A Dispatch from Genoa – A (air, heavy) to Z (zephyr)

Friday night, on a stop over in Charlotte, on my way back from Gainesville, I learned that one of my crew could not sail Saturday or Sunday. Based on the forecast, it was going to be heavy air on Saturday. I called my son; he already had made plans. Kelsey Neal was in Santa Fe visiting her parents. I was getting on a plane. Well, Rob was going to make it. I figured, to paraphrase one of my father’s expressions, we’d be the pair that beats a full house. I rationalized that instead of sending Rob forward to grapple with the whisker pole after rounding the windward mark while I tried to drive and control the sheets, I figured we could just sail higher, a broad reach, and hope our speed and gybes would compensate for the greater distance sailed.

The new North genoa had arrived and was in the cabin of Sloop Dogg. There was no point putting it on, given the forecast, as Jon Gardner had told me it was good to a maximum apparent wind speed of 20 knots. On Saturday, we sailed better than our finishes would suggest. That is, if you overlook that I hit marks during both races and sailed past the finish line in the first, thinking that the course called for twice around.

Back in the slip on Saturday, Rob and I took down the old genoa and put the new on one. Fortunately, the wind, which had not lessened much, was directly on the bow. Switching the sails with the wind coming from any other direction would have been considerably more difficult. The only problem was that overnight, the wind kept howling. In the morning, my laptop revealed overnight wind speeds that were even higher than on Saturday and showed no sign of abating. More problematic was the wind direction. It was coming across the starboard beam. There would be no pointing the boat into the wind, not in the slip, anyway.

Aware of the problem, Mike Ferring suggested the obvious solution of sailing with just the main. Rob and I motored north from the marina toward the committee boat. In the open lake, waves broke over the bow and spray collected on my sunglasses. By the time we checked in with the race committee, the wind speed seemed to be dropping. We cautiously unfurled the genoa and spent the pre-race time we had left, working on the genoa trim–leech line tension, jib lead position, skirting the foot of the genoa.

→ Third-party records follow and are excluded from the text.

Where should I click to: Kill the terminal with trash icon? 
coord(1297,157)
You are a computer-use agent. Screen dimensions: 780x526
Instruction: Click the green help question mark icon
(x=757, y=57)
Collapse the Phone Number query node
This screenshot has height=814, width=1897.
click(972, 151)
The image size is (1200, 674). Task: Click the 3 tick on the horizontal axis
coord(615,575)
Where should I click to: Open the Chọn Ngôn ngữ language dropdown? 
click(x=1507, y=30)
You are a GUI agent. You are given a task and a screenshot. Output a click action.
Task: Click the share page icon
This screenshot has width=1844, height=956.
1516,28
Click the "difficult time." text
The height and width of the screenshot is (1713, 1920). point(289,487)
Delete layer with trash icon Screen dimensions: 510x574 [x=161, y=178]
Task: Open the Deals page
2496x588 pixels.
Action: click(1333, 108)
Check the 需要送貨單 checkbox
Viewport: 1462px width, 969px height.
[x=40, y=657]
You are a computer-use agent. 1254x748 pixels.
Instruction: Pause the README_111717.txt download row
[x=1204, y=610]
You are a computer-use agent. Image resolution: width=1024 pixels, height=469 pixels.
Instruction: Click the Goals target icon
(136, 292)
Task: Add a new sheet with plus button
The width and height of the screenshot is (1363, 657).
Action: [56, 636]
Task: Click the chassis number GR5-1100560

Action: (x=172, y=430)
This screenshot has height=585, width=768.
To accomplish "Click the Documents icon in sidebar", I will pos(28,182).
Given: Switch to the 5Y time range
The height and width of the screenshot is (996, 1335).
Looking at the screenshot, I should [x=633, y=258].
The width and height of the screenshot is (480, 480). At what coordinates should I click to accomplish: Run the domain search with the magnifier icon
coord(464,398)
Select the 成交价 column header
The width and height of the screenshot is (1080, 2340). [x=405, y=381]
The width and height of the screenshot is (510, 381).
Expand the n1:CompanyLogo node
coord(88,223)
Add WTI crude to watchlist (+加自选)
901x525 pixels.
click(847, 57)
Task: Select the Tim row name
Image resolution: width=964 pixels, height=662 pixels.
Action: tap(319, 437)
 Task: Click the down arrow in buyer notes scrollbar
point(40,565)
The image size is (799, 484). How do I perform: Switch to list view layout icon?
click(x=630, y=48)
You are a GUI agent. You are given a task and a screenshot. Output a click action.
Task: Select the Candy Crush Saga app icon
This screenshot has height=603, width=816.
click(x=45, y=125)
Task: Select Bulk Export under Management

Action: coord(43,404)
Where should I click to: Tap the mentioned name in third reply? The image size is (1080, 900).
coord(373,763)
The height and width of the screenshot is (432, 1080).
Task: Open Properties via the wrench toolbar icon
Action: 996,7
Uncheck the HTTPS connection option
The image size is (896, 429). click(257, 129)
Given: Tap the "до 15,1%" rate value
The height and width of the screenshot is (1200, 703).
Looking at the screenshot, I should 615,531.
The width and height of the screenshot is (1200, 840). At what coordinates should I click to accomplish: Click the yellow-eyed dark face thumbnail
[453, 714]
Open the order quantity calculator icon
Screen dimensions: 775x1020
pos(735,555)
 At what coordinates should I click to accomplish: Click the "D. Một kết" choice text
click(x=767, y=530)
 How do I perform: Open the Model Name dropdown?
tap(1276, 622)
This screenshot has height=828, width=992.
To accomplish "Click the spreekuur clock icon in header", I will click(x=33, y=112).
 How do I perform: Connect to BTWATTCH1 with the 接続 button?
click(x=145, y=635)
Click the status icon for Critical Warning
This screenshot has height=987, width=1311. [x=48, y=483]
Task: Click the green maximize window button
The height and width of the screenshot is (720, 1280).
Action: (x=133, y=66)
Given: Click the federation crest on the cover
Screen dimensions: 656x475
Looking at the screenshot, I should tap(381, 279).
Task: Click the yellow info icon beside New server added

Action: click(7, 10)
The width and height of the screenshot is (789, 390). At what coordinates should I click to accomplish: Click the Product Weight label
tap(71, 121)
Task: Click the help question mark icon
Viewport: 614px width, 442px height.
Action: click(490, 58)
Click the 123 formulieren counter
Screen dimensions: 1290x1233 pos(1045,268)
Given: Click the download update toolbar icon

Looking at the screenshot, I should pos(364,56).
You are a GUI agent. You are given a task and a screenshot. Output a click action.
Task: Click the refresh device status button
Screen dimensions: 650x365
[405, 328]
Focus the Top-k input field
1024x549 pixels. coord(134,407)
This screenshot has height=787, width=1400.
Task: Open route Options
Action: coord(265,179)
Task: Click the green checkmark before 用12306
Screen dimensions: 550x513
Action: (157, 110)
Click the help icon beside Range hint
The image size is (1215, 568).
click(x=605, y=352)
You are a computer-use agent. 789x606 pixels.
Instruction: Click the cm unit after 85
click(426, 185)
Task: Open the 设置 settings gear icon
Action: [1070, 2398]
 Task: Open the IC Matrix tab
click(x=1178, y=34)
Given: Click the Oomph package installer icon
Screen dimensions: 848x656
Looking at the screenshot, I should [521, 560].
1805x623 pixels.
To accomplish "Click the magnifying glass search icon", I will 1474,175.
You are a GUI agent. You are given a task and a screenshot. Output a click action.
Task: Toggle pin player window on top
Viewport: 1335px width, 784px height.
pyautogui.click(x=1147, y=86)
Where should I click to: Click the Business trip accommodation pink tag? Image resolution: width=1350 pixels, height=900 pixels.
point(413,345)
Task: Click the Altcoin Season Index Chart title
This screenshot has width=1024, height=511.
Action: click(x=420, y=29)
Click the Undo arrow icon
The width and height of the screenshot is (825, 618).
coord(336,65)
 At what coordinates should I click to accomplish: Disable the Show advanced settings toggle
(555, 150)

After a 4th in the first race, the new sail and our evolving proficiency with it led to better finishes–a 3rd, 1st and a 3rd in the last race, a drifter where I applied Andrew Kerr’s mantra of sail to the wind and caught a narrow wind line, which we rode on port tack to windward until we were close to the layline to the finish line. Like Big Papi says about never giving up, we came from behind to improve our position in 3 of the 4 races on Sunday.